** Opening Supplied information block **

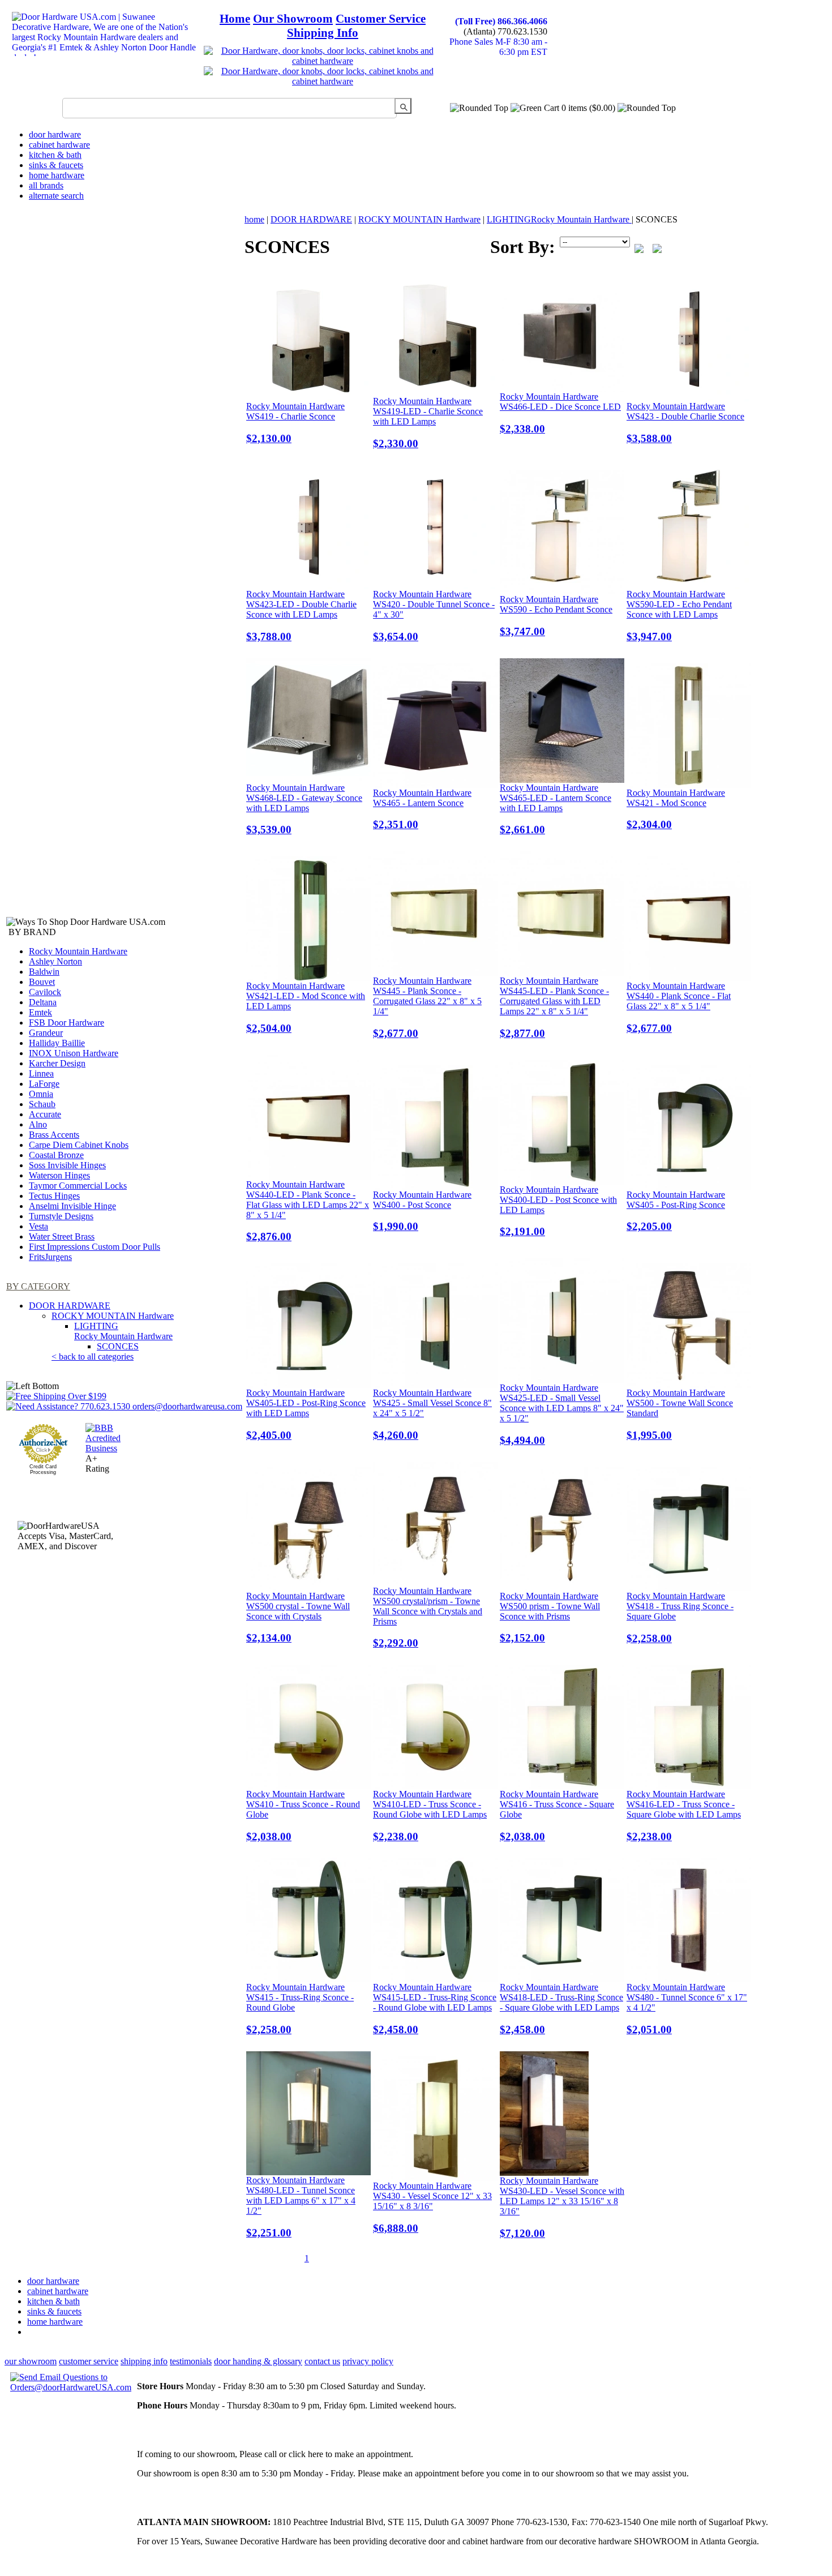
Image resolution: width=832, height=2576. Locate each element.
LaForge (44, 1083)
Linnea (41, 1073)
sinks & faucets (56, 165)
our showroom (31, 2361)
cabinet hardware (59, 144)
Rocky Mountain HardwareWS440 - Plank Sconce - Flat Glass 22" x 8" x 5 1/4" (679, 1007)
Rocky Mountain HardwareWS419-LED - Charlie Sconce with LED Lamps (428, 422)
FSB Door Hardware (66, 1022)
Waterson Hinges (59, 1175)
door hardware (55, 134)
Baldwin (44, 971)
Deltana (43, 1002)
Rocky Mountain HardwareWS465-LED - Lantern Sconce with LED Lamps (555, 809)
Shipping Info (322, 33)
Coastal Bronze (56, 1155)
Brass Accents (54, 1134)
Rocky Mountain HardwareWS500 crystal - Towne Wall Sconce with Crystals (298, 1617)
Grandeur (46, 1033)
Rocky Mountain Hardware (78, 951)
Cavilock (45, 992)
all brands (46, 185)
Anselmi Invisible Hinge (72, 1206)
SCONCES (118, 1346)
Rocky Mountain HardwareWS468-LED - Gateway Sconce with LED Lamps (304, 809)
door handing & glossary (258, 2361)
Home (235, 18)
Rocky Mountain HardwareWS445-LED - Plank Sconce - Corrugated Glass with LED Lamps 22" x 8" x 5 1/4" (554, 1007)
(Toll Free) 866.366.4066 (501, 21)
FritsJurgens (50, 1257)
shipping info (144, 2361)
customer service (88, 2361)
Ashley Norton (55, 961)
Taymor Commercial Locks (78, 1185)
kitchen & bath (55, 155)
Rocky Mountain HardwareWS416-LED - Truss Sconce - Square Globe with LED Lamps (684, 1815)
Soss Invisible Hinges (67, 1165)
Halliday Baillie (57, 1043)
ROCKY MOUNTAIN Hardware (113, 1316)
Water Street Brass (62, 1236)
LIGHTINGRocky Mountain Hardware (123, 1331)
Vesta (38, 1226)
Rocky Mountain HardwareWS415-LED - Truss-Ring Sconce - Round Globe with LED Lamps (434, 2008)
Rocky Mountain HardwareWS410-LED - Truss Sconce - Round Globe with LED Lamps (430, 1815)
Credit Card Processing (43, 1469)
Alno (38, 1124)
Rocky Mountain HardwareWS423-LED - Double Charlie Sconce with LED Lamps (301, 615)
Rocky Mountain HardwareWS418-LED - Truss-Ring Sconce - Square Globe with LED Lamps (561, 2008)
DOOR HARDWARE (69, 1305)
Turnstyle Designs (61, 1216)
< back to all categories (93, 1356)
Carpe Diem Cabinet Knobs (78, 1145)
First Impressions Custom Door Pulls (94, 1246)
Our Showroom (293, 18)
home (254, 219)
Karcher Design (57, 1063)
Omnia (41, 1094)
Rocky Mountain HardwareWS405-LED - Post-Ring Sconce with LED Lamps (306, 1414)
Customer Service (381, 18)
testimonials (191, 2361)
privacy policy (367, 2361)
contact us (322, 2361)
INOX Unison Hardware (73, 1053)
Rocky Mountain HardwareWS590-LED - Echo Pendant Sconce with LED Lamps (679, 615)
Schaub (42, 1104)
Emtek (40, 1012)
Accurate (45, 1114)
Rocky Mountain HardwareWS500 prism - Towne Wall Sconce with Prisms (550, 1617)
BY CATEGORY (38, 1286)
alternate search (56, 195)
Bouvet (42, 982)
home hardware (56, 175)
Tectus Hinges (54, 1196)
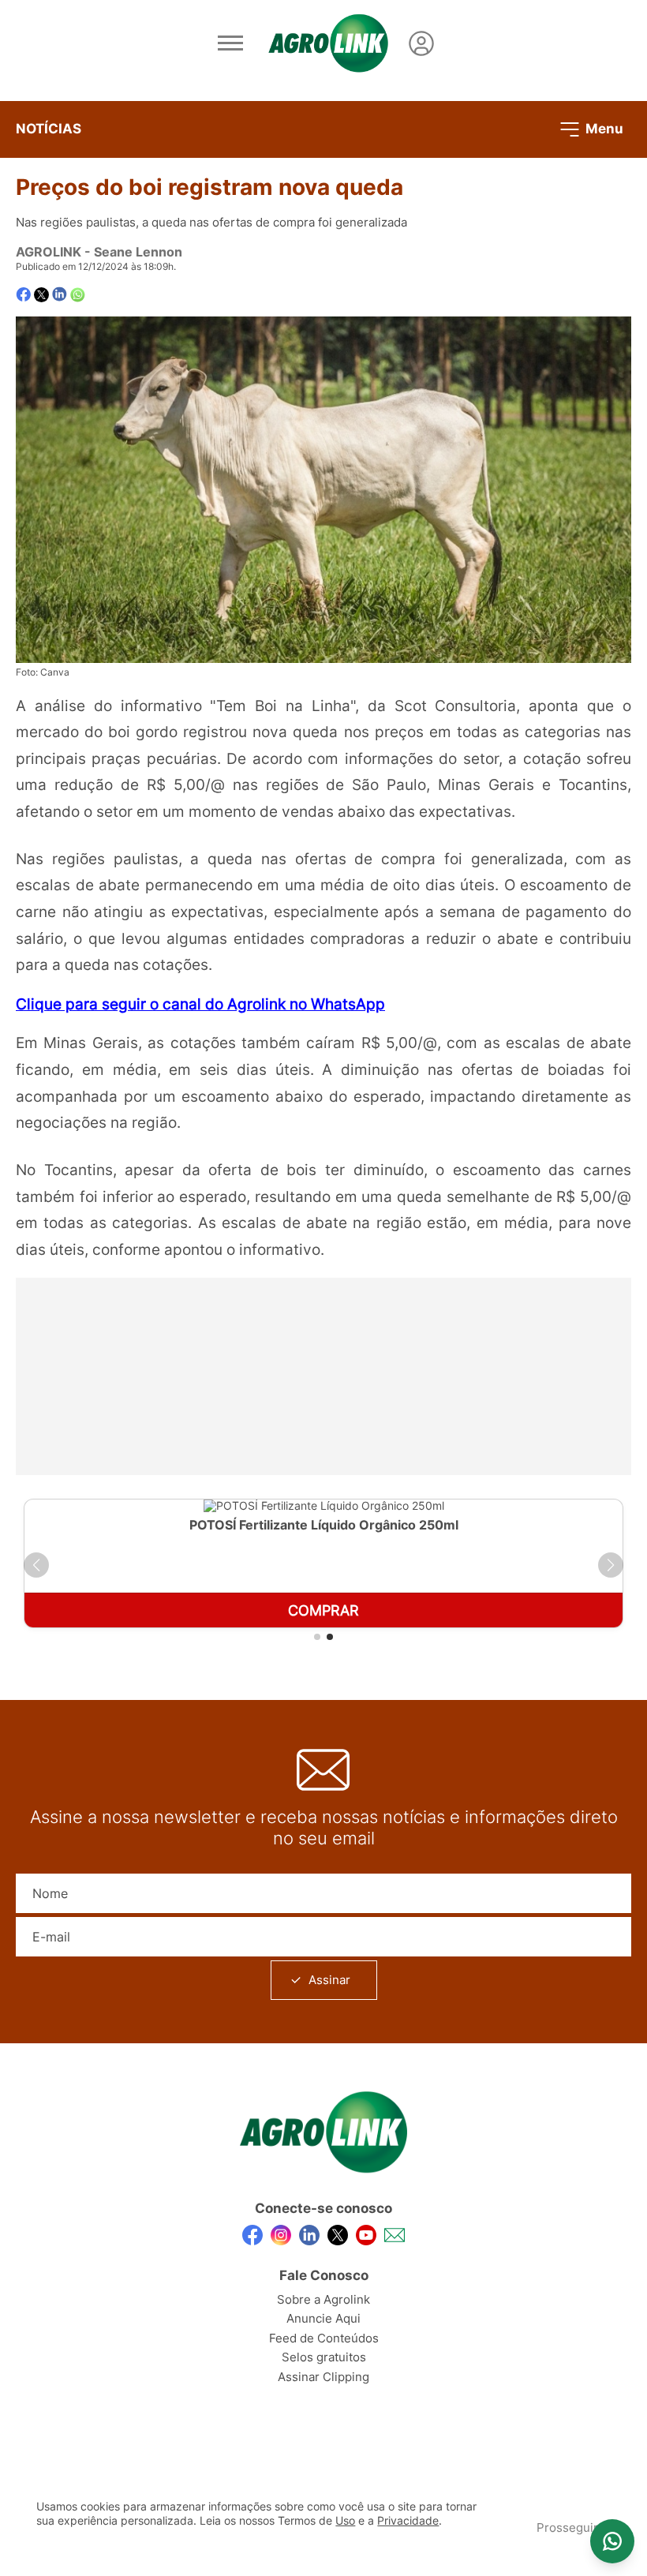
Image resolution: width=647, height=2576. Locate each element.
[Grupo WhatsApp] (612, 2541)
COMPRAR (323, 1610)
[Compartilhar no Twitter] (41, 294)
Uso (345, 2520)
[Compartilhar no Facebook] (23, 294)
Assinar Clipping (323, 2376)
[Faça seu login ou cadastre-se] (421, 43)
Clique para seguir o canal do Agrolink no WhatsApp (200, 1003)
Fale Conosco (323, 2275)
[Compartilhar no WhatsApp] (77, 294)
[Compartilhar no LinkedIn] (59, 294)
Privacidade (408, 2520)
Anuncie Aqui (323, 2318)
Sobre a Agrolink (323, 2299)
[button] (36, 1565)
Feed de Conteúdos (324, 2338)
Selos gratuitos (324, 2356)
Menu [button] (602, 128)
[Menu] (230, 43)
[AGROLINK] (328, 43)
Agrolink (48, 252)
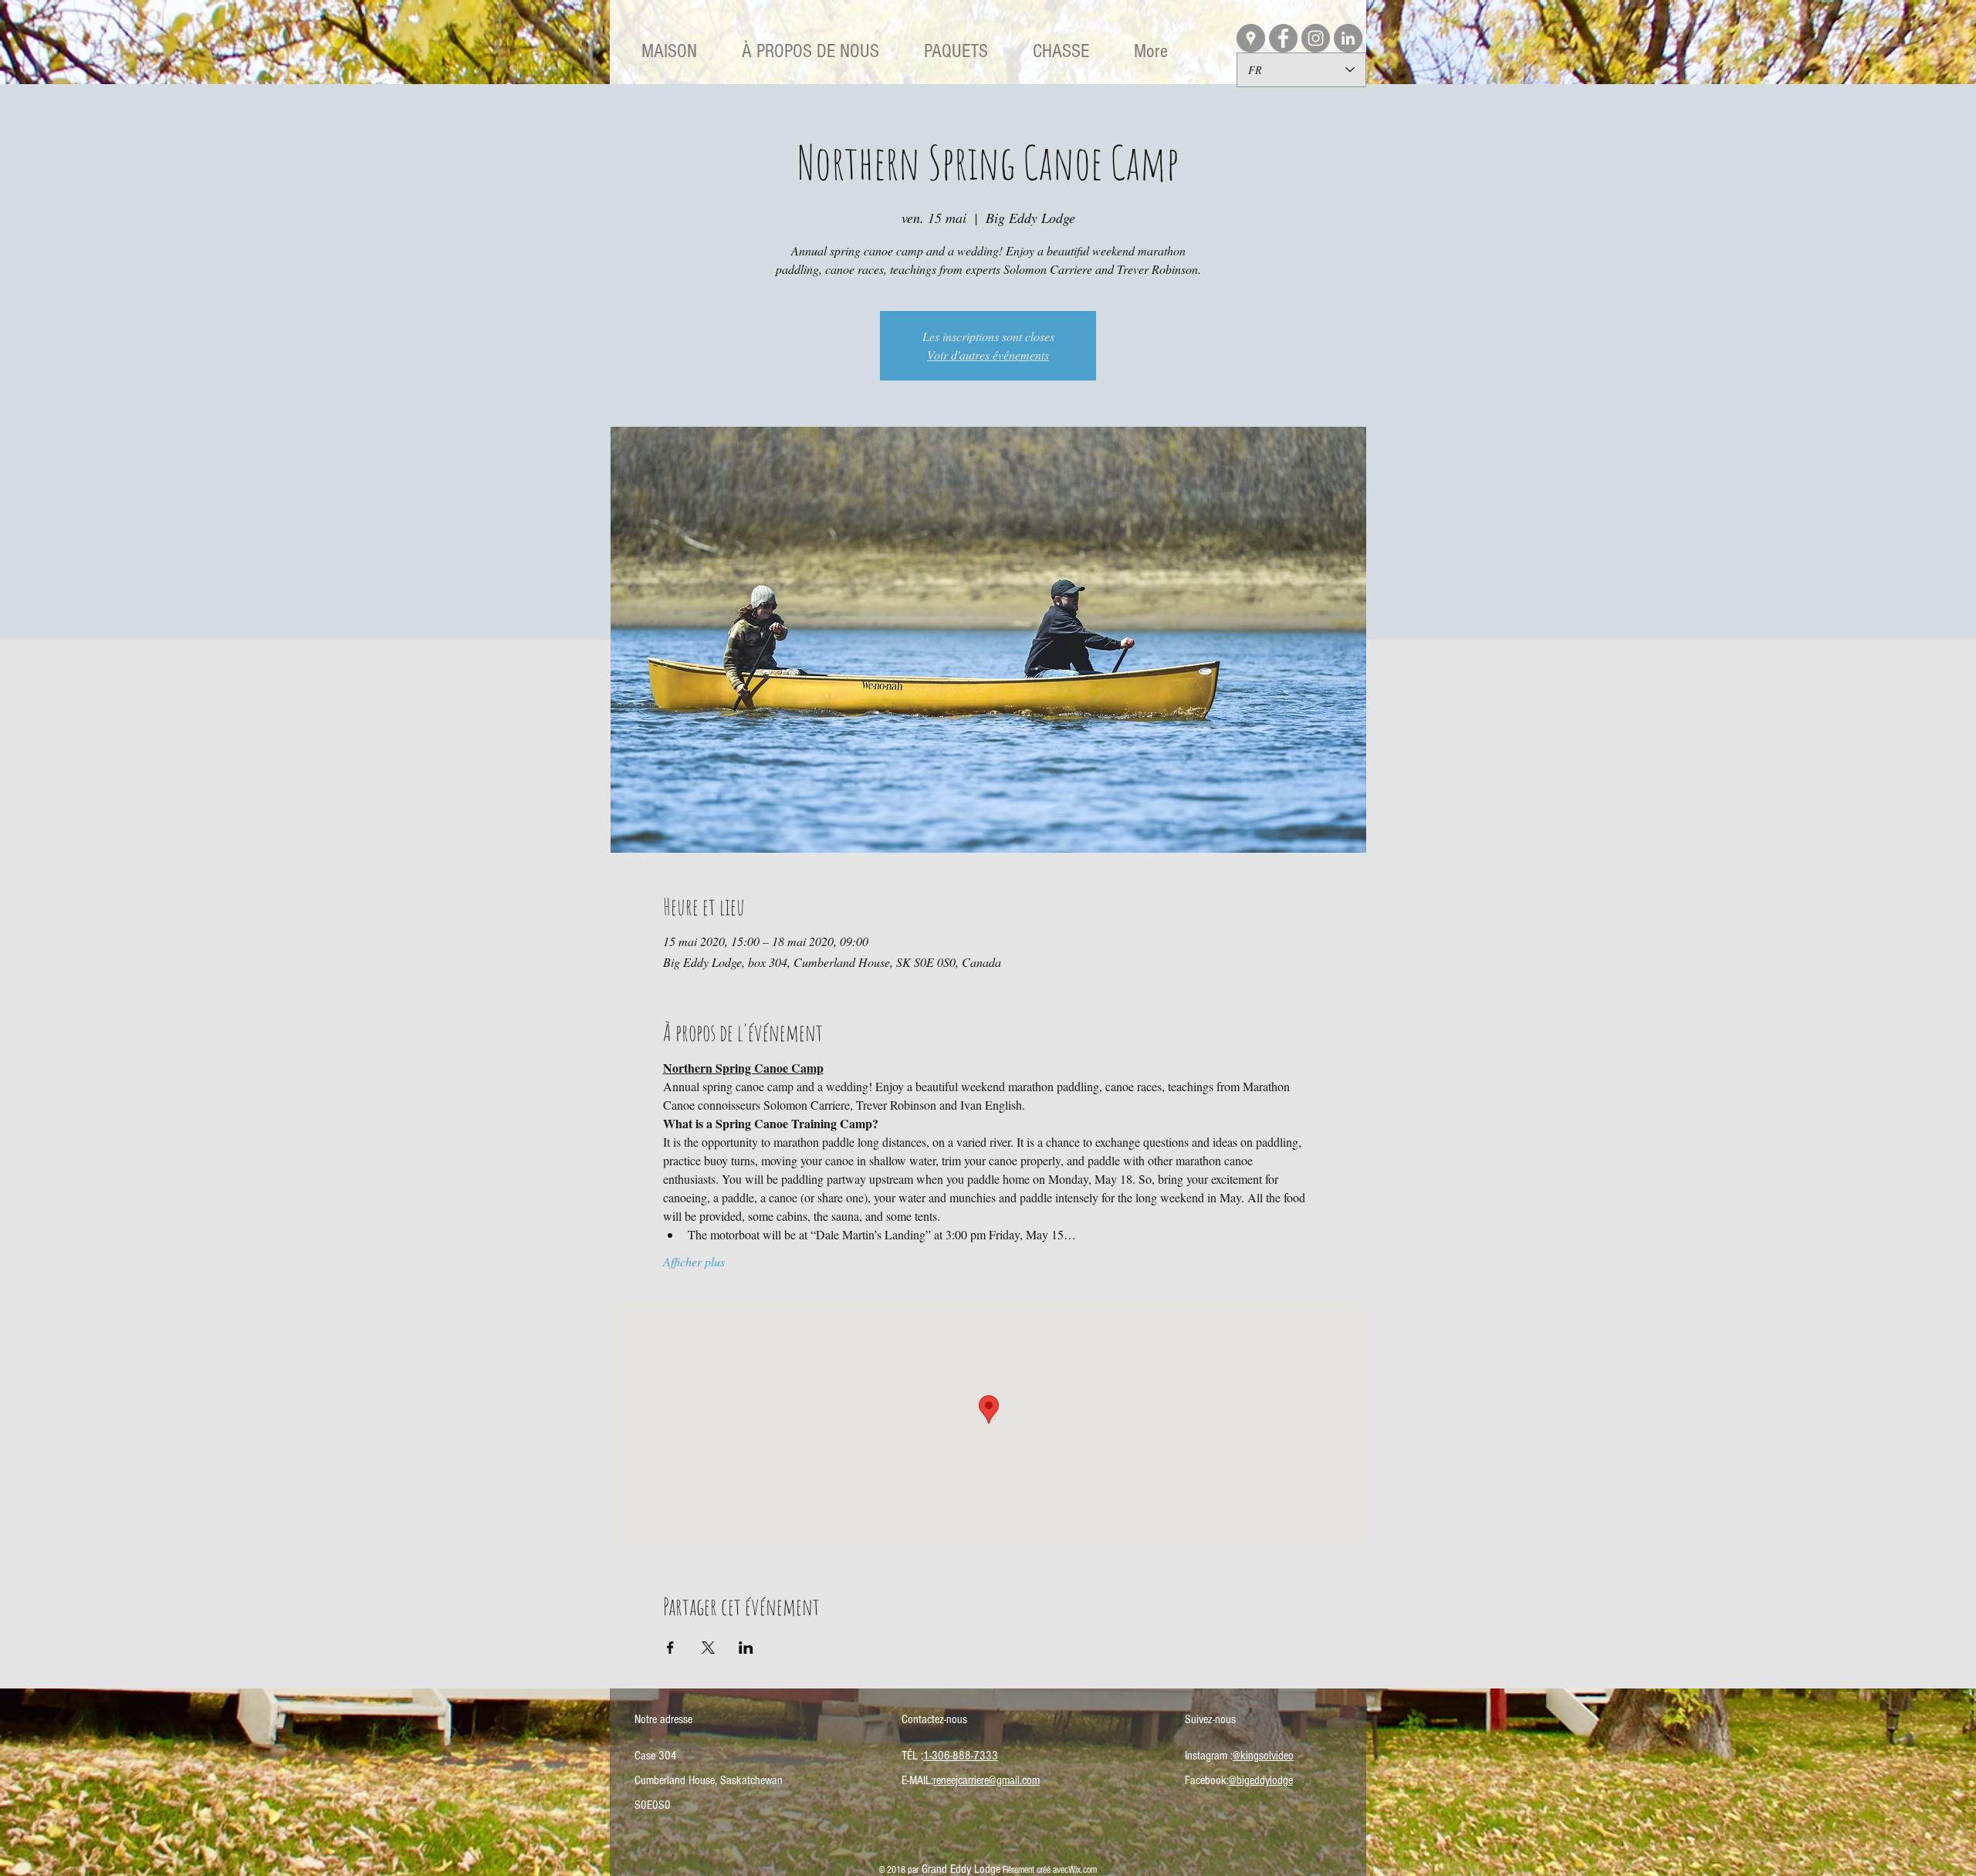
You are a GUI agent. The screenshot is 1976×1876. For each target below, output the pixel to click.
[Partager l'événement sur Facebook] (670, 1647)
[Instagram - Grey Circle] (1315, 38)
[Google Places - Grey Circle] (1251, 38)
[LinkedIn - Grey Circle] (1348, 38)
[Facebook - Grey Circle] (1283, 38)
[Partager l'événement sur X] (708, 1647)
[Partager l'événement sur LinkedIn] (746, 1647)
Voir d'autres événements (988, 354)
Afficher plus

** Closing Supplied information block **

Exercise requirements =>
Where does the string "width" occur in the listing above? Return every line that contains it.

Reply to the exercise =>
Image resolution: width=832, height=2576. Locate each element.
Image resolution: width=647, height=2576. Locate each element.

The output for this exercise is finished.